仏教は心の科学

けれど仏教には心をケアする教えが、たくさん含まれています。何しろ仏教の経典の95パーセントくらいは、身体のことではなく心の問題、心のことについて話しているのです。

ですから、その教えの中には我々の心の悩みをなくす方法やヒントも、もちろんあるわけです。

仏教は「心の科学(science of the mind)」です。「心理学(psychology)」ではなくて、私はあえて「science of the mind」という言葉を使います。
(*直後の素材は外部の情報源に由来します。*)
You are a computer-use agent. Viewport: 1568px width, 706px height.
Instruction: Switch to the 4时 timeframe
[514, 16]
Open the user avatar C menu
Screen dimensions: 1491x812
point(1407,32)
私がつくった言葉で、英語の辞書にはありません。仏教では、精神的なはたらきそのものを、物理学や科学と同じように徹底的に分析して、互いの関連性を理解する。そして自分の思うままにしようとするのです。

科学もそうですね。

新幹線や飛行機、宇宙船、いろいろなコンピュータなど、この世の中にすごいものはいろいろありますが、これらはすべて科学によってできたものです。

科学では、自然法則を理解して、いくつかの法則同士の関連性を調べて、互いにどのようにはたらくかということをきちんと理解して、それを人間の幸福のためにうまく使えるように工夫するのです。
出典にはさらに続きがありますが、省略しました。